**WHAT YOU WILL DO**
In the records below, print each line exactly and leave every image out.

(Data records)
• • • • • • •

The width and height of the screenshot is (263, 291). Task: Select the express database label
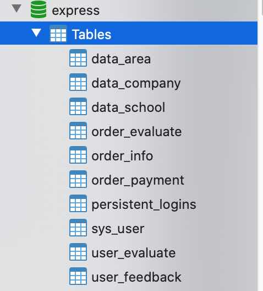point(75,10)
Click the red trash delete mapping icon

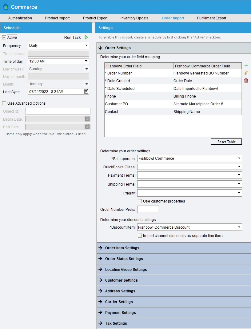tap(246, 81)
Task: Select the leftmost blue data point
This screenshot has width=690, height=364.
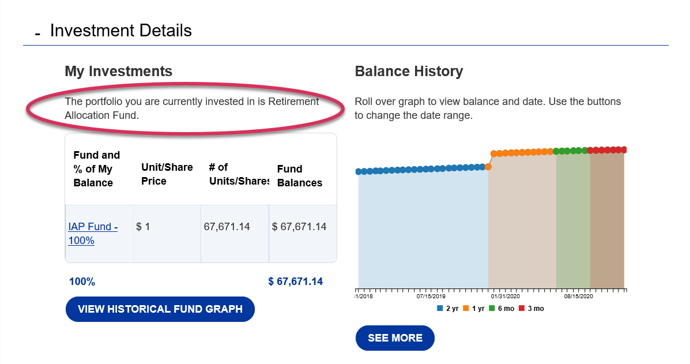Action: 359,171
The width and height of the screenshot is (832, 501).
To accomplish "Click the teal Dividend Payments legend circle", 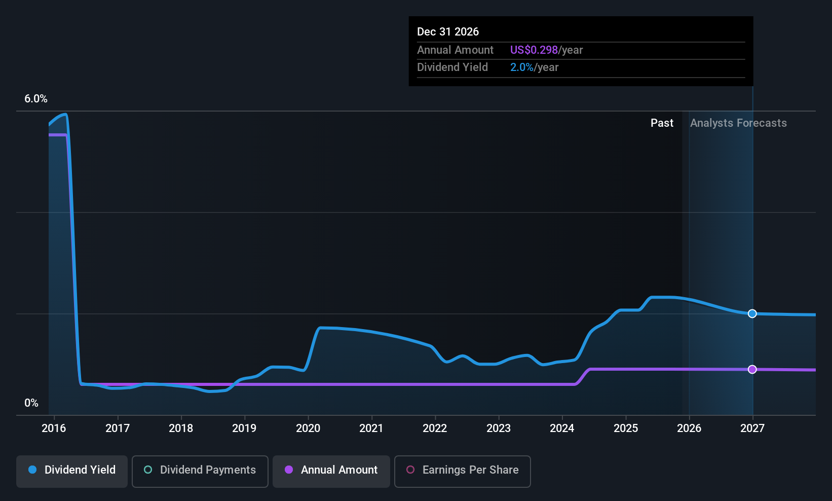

• • • • • • •

**ANSWER**
The width and height of the screenshot is (263, 291). Task: Select the express database label
point(75,10)
Click the red trash delete mapping icon

tap(246, 81)
Task: Select the leftmost blue data point
This screenshot has width=690, height=364.
Action: 359,171
The width and height of the screenshot is (832, 501).
To accomplish "Click the teal Dividend Payments legend circle", 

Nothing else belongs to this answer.